One of the paramount examples of chumponomics is health care, which has long wrestled with the “free rider” problem. Society is not about to allow people to drop dead because they didn’t purchase health insurance, or can’t afford fee-for-service care. The people who pay for health care therefore end up subsidizing those who do not, because forcing anyone to do without such vital life-saving services is unthinkable.

ObamaCare famously solves this problem with the “individual mandate,” in which everyone is compelled to purchase health insurance. Of course, extravagant provisions are made for those who can’t afford insurance, so it winds up being just another method of cost shifting. It won’t work – it’s already failing on a spectacular scale – so the next step will be single-payer socialized medicine, in which vital health services are dispensed directly by the government, which will use compulsory taxation to obtain the necessary funding. That doesn’t work either, but once it’s been put in place, the political will necessary to dismantle the system will become virtually impossible to muster.

ObamaCare was sold to the public as imperative because an ever-changing percentage of the population was said to be uninsured, and it was necessary to screw up everyone’s health care in order to take care of this small minority. The reasons why they were uninsured were dismissed as unimportant, even though a very small subset of the uninsured population is truly “uninsurable.” One reason the precise number of uninsured changed so frequently during the ObamaCare debate is that a hefty portion of them were illegal aliens, and the President was periodically nervous about including them in the total. That’s pure chumponomics in action.

* Listed entries *

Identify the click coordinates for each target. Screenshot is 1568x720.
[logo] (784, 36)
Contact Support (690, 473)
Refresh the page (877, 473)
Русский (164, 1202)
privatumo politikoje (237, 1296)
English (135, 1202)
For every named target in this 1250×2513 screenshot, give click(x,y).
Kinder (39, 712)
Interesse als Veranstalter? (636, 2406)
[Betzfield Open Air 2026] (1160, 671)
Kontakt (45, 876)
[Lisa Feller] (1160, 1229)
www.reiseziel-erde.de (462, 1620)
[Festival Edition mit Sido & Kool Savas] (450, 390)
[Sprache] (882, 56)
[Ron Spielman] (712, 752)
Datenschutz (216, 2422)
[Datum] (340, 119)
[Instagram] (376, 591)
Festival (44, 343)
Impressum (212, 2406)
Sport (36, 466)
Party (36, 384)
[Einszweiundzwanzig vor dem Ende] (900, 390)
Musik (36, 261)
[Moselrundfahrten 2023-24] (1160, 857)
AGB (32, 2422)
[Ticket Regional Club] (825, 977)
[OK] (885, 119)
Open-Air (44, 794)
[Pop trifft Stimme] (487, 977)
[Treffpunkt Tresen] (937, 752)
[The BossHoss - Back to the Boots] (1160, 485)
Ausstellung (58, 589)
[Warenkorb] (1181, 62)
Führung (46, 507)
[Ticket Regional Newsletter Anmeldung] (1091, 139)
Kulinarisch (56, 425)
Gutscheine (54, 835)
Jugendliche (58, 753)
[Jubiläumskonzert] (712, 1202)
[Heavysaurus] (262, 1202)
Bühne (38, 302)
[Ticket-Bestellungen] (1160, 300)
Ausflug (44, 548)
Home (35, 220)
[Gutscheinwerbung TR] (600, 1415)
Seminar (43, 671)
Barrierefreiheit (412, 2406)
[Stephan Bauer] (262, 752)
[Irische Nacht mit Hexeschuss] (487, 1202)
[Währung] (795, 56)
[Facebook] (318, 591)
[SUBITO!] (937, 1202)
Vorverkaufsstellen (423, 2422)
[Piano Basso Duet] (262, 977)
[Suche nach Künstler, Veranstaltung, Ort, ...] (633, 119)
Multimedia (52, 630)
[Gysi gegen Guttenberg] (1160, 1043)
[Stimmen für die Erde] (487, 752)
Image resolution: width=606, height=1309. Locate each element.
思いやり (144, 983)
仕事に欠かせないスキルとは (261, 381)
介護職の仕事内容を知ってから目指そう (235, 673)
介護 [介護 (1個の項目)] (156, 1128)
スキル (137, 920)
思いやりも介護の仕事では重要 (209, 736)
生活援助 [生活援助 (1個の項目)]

* Your assignment *
Rewrite the health care passage starting at "One of the paramount" and ending at "services is unthinkable.", changing "unthinkable" to "unacceptable".

* Task result *
One of the paramount examples of chumponomics is health care, which has long wrestled with the “free rider” problem. Society is not about to allow people to drop dead because they didn’t purchase health insurance, or can’t afford fee-for-service care. The people who pay for health care therefore end up subsidizing those who do not, because forcing anyone to do without such vital life-saving services is unacceptable.